-- Text section follows --
Please, God! Make it stop!

Pandering. That’s all this is—instant gratification for parent maleficence.

Look how happy she is. Oh, and she loves the parrot and little Froggie. And there are five other toys she can play with. I can’t wait to get it home.

A 10-second search on “are baby jumpers good for child development” turns up this …

“Baby jumpers are fun, but they are not beneficial in any way. In fact, they promote movement that is detrimental to the motor skills your baby needs to be developing, according to Rady Children’s Hospital in San Diego. First of all, babies aren’t mature enough to control their own body movements when they are bouncing quickly. This is especially true when it comes to leg and trunk control. The position of the baby in the sling is also a problem, as baby’s weight is supported by the hips, the crotch and under the arms. This pushes the baby forward instead of upright. Because of these factors, babies who often use jumpers may experience developmental problems when it comes to proper posture, and leg and trunk control.

In addition, because jumpers are designed to be propelled by pushing off with the toes, infants who use baby jumpers often will get used to pointing their toes. This, plus the posture problems, can delay walking skills.”

I didn’t review all the experts who were listed but they seemed to have the same comment while explaining that 15 minutes per day is the recommended dosage.

So I went on to my next search, “are too many toys bad for babies?” Again, another trove of experts weighed in to sound the alarm.

“Experts agree that the too-many-toys syndrome isn’t just about the aesthetics of domestic order. It can have negative effects on kids’ developing psyches. For toddlers and preschoolers, an overload of playthings can be overwhelming and distracting. “They pick up one toy, drop it, and move on. They can’t focus on using any of their things to the fullest,” says Margaret Sheridan, Ph.D., chair of the human development department at Connecticut College, in New London.”

I don’t want to go into a rant here. But, at the very least, we need to include parenting and child development in high school. Parenting is the most important responsibility anyone can take on. Yet we require decades of schooling for jobs.

As I read the tragic stories of so many children that illustrate what a terrible job we, in America, are doing raising our kids, it breaks my heart. All I can do with the skills and time I have is support more play systems and voice my concerns.

I am confident that anyone who finds this blog is doing much the same. Good on you!
-- Text section concluded --
-- Extracted information follows --
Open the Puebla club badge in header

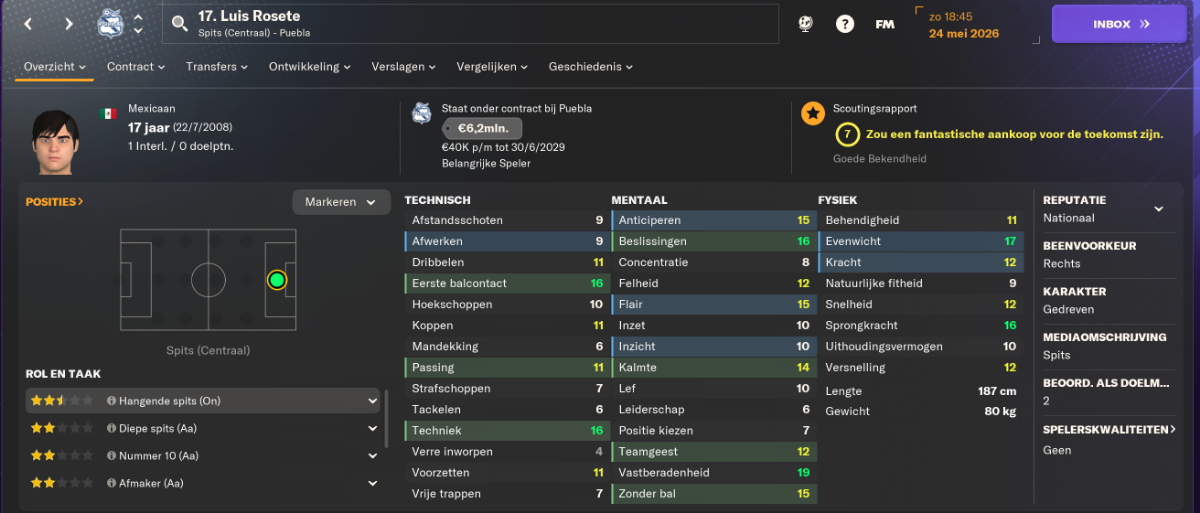[x=110, y=24]
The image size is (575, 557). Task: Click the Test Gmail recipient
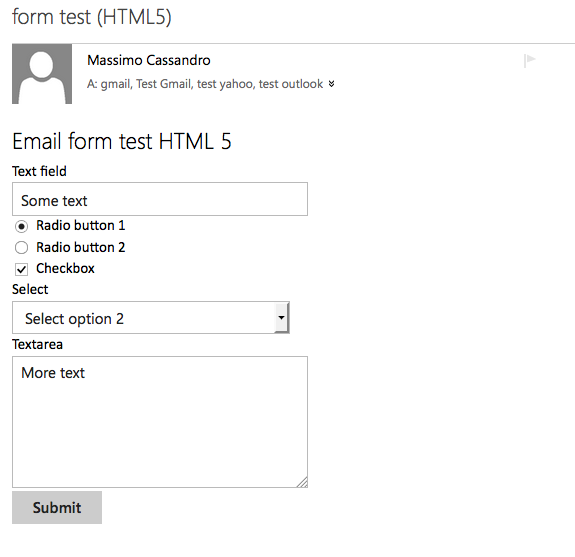coord(164,84)
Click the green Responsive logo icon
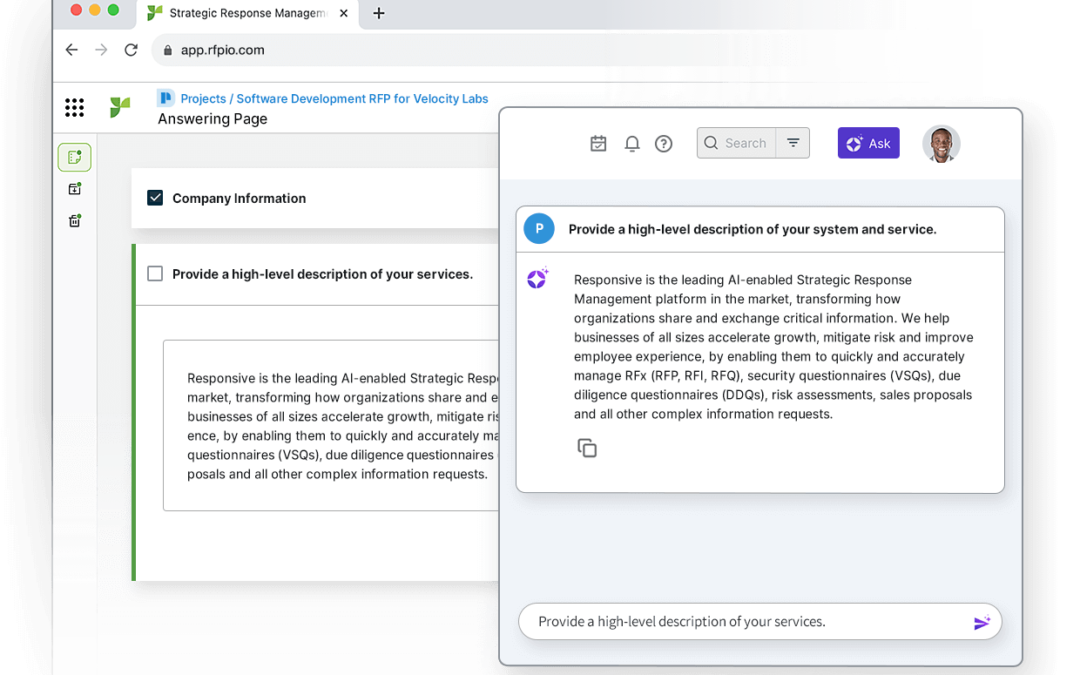1080x675 pixels. pyautogui.click(x=120, y=108)
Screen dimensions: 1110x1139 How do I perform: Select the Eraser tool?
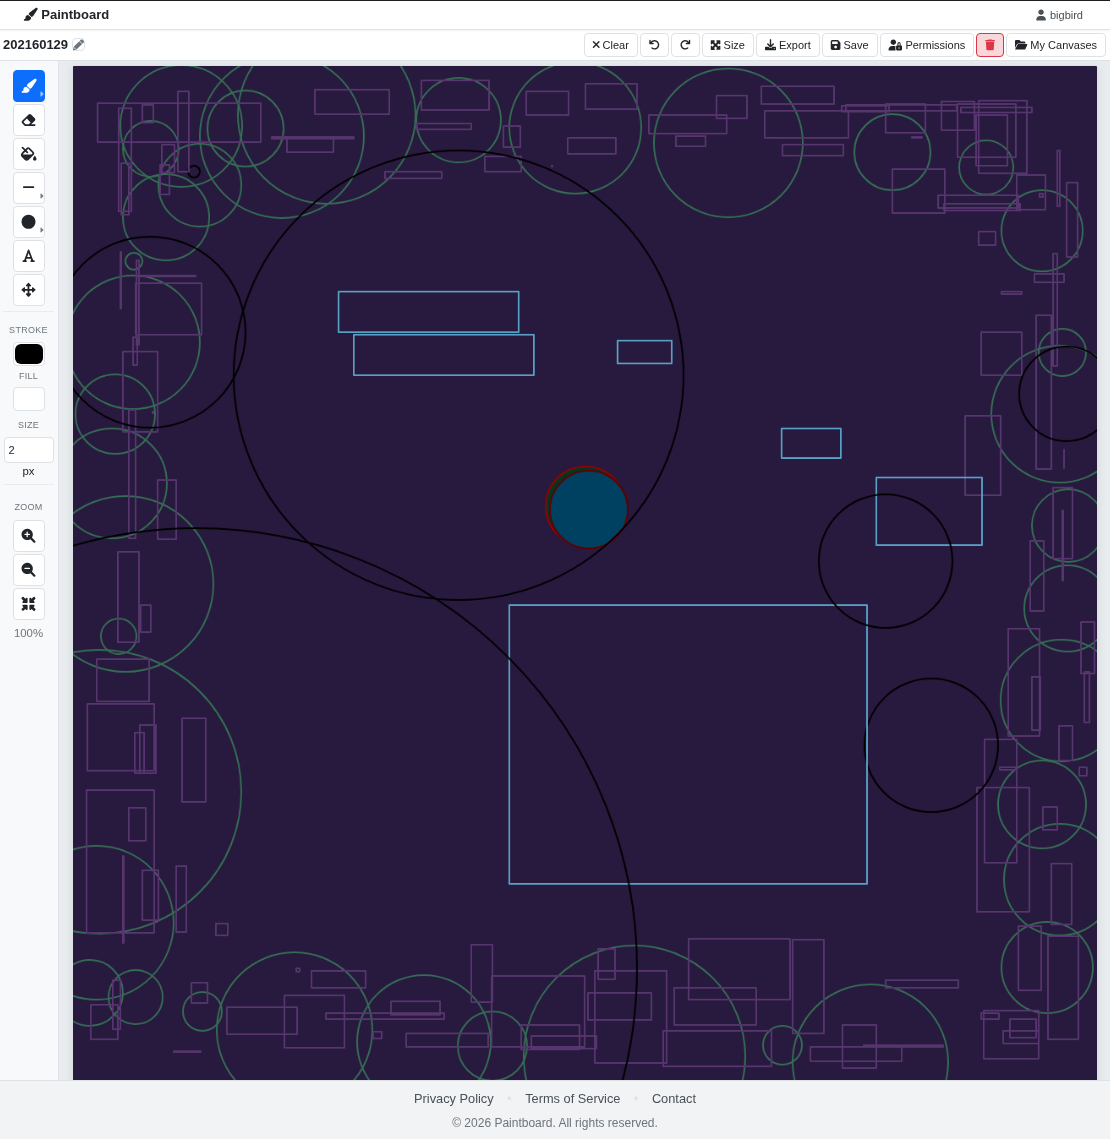point(28,120)
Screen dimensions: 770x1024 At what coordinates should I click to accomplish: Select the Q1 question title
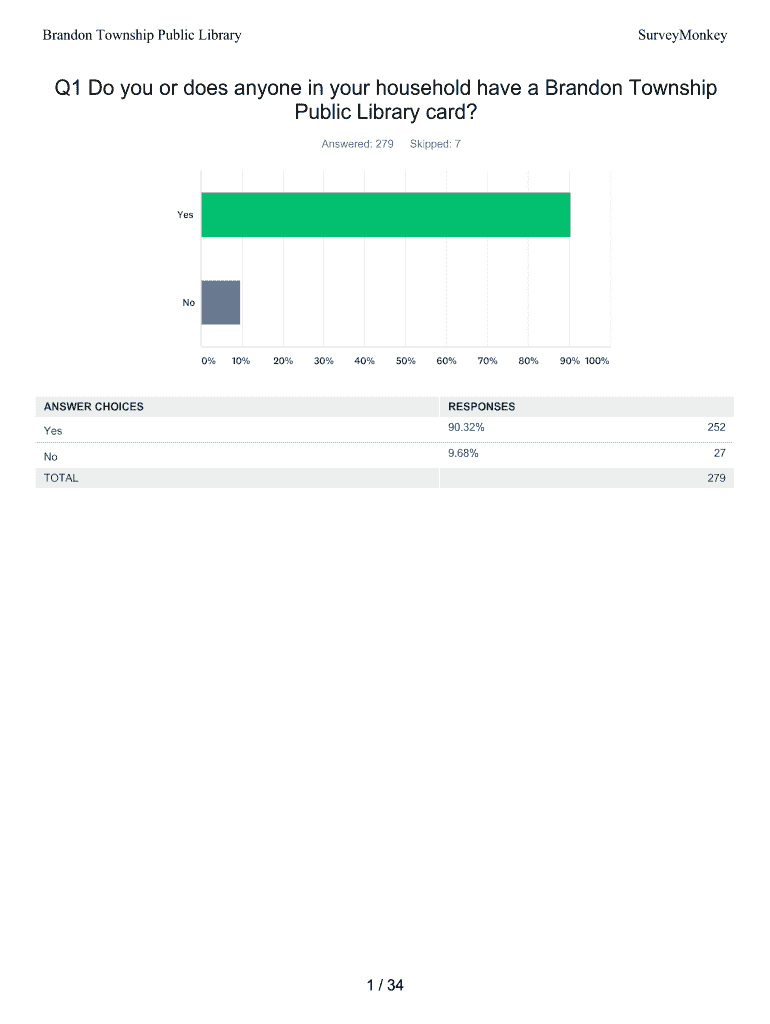coord(385,101)
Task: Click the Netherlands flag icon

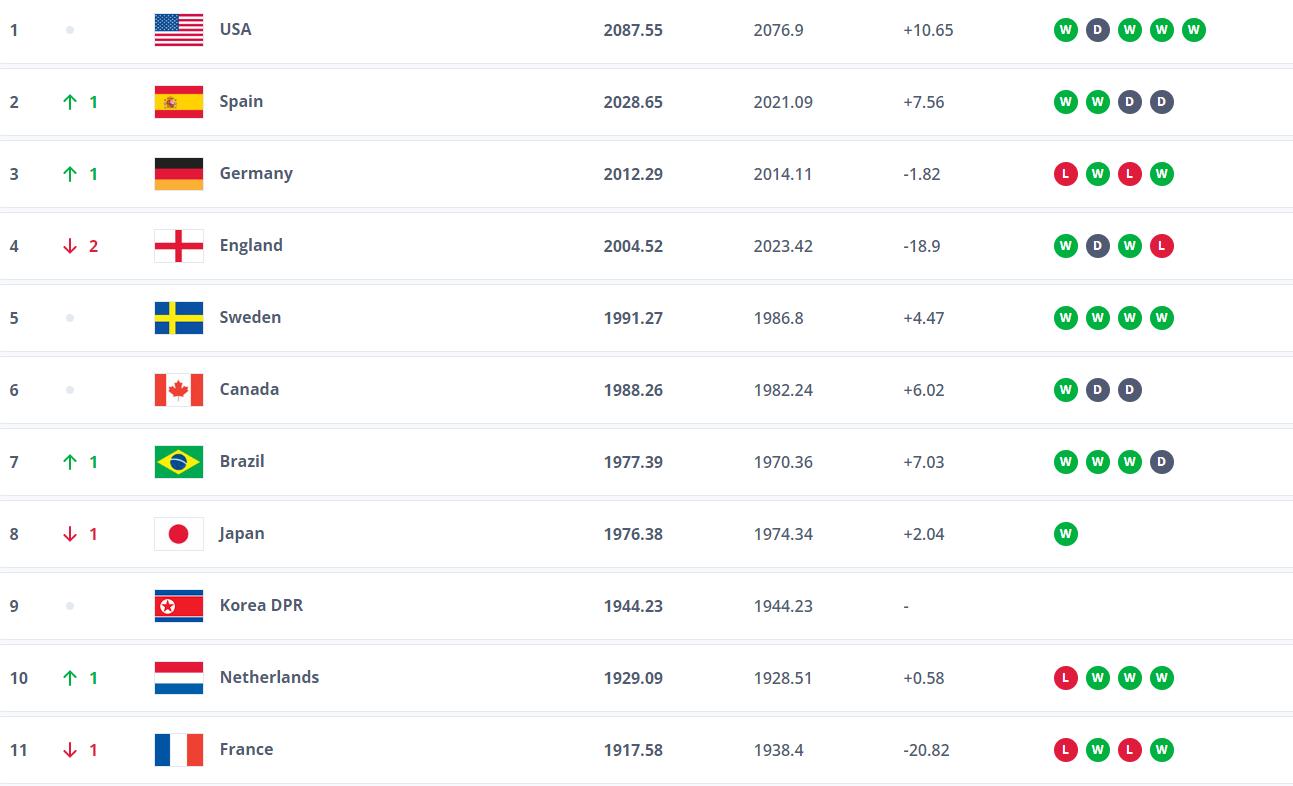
-- Extracted information concluded --
● **Set of tasks**
1. In the post on baby jumpers and toys, reproduce everything from "I didn’t review" down to "sound the alarm.".
2. Answer these about the post on baby jumpers and toys:
(a) Which hospital is named as the source of the claim that baby jumpers promote movement detrimental to motor skills?
(b) How many minutes per day do the experts give as the recommended amount of jumper use?
(c) What department does Margaret Sheridan chair, and at which college?

● **Answer section**
1.
I didn’t review all the experts who were listed but they seemed to have the same comment while explaining that 15 minutes per day is the recommended dosage.

So I went on to my next search, “are too many toys bad for babies?” Again, another trove of experts weighed in to sound the alarm.

2.
(a) Rady Children's Hospital in San Diego
(b) 15 minutes
(c) The human development department at Connecticut College, in New London